Most vegans are opposed to using insect products. I like to substitute organic maple syrup for honey and sugar.

Organic or non-organic?
The word “organic” refers to the way farmers grow agricultural products like fruits, vegetables and grains. Organic farmers do not use chemical weedkillers or spray insecticides on their plants to reduce pests. Organic farmers also do not use antibiotics and growth hormones (GMOs) to spur growth. Every time you buy something non-organic, you are risking the health of you and your family by ingesting these chemicals. Also, children are more vulnerable to these toxins than adults.

What about B12?
Vitamin B12 is found in food that comes from animals, fish, dairy and eggs. The RDA for adults for vitamin B12 is 2.4 micrograms daily. My favorite way to get B12 everyday is to eat 2 rounded teaspoons of vegan Red Star nutritional yeast or cook with it. Other great sources of B12 are found in fortified soy milk and fortified meat analogues (food made from wheat glutten or soybeans to resemble meat, poultry and fish). Fortified meat analogues are served in many vegan restaurants. Some vegans choose to use a vitamin B12 supplement. There are also many other fortified options like breakfast cereals.

Is a vegan diet safe?
Whenever you make big changes with your diet and health – check with your doctor. My doctor is learning a lot about veganism through me and is very supportive. I would recommend going to your doctor and having a blood test. Re-check it after spending some time on a vegan diet.
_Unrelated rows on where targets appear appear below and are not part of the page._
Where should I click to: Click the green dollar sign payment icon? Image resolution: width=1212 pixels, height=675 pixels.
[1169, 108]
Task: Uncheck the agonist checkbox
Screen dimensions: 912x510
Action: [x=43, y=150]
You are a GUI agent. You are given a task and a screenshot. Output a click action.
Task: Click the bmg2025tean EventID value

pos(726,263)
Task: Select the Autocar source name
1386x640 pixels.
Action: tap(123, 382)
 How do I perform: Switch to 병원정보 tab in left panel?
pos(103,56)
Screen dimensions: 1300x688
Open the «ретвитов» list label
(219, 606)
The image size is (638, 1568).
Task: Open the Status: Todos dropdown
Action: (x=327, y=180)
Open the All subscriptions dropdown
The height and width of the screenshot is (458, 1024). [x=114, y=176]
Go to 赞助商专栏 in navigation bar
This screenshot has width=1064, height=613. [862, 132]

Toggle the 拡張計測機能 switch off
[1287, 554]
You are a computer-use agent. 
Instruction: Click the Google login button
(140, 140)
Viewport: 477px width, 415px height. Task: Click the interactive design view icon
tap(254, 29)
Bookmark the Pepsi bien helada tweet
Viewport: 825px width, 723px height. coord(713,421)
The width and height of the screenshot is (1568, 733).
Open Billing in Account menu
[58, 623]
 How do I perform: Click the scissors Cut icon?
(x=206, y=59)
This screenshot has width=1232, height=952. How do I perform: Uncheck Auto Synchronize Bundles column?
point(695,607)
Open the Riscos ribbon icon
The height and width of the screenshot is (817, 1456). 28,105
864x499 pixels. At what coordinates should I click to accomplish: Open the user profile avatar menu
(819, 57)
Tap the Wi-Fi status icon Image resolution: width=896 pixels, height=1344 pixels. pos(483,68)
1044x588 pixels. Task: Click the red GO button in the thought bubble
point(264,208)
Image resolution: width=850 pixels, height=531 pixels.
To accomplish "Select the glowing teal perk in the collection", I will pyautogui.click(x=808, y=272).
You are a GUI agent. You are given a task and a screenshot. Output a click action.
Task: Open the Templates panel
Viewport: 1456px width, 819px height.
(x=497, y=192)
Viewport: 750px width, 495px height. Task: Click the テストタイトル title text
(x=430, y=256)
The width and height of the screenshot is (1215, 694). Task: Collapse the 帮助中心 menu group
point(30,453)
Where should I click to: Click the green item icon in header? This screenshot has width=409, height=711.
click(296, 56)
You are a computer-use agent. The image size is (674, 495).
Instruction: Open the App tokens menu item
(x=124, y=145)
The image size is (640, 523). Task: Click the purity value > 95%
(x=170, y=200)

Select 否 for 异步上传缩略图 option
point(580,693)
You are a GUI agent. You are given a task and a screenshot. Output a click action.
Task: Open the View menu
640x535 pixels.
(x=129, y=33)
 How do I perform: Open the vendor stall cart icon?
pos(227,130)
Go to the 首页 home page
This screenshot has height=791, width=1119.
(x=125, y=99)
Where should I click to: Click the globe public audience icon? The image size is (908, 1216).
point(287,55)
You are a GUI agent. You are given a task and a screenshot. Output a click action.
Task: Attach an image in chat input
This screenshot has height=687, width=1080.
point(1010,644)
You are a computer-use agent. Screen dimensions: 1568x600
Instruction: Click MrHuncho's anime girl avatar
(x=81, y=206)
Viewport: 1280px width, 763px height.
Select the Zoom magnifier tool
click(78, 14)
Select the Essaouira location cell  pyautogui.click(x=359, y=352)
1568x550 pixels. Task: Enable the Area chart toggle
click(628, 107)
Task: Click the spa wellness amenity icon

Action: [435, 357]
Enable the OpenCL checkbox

You will probably be surprised with the healthy results.

Immediate changes
switch from cow's milk to a milk alternative like soy, rice, almond or hemp
switch from butter to vegan options like Earth Balance spread
switch from frozen or canned vegetables to fresh, organic vegetables
switch from cheese to vegan cheese options – I prefer nut and homemade
switch from white bread to organic whole grain bread
switch from white pasta to whole grain pasta (whole wheat, rice, quinoa or spelt)
switch from corn oils to organic olive, vegetable, sesame and safflower oils – I use oil very minimally and prefer vegetable broth for sautéing
switch from white sugar to maple syrup, stevia and blackstrap molasses  (watch out for refined sugar – some refined sugar is processed with animal bone char)
switch from mayonnaise to vegan options like Vegenaise mayo
switch from bacon to smoky maple bacon made with tempeh
switch from ice cream to vegan ice creams or sorbets – there are lots of options out there now
add high protein whole grains like quinoa, faro, brown rice – buy in bulk
add ground flax seed to cereals, oatmeals, sliced fruit etc – flax seed is super rich in Omega-3 fatty acids and high in most of the B vitamins, magnesium and manganese.  I use 2 tbsp a day.  Make sure it is ground. the body has a hard time digesting the seed form.